*** Opening DATA SUPPLIED ***

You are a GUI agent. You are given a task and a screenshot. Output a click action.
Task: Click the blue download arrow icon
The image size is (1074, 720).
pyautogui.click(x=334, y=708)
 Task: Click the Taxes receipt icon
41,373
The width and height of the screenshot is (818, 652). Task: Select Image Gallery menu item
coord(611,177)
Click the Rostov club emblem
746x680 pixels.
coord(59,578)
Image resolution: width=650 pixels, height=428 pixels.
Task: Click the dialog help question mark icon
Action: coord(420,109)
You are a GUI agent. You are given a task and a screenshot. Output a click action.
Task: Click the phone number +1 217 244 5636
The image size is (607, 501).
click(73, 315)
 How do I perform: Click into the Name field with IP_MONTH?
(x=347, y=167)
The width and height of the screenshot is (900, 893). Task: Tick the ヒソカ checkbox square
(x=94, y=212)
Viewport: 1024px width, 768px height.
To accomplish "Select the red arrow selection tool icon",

*** Closing DATA SUPPLIED ***

WHAT THE TASK ASKS ::
Among the lines above, count those containing the string "arrow"; please give the count alone.

WRITTEN SOLUTION ::
2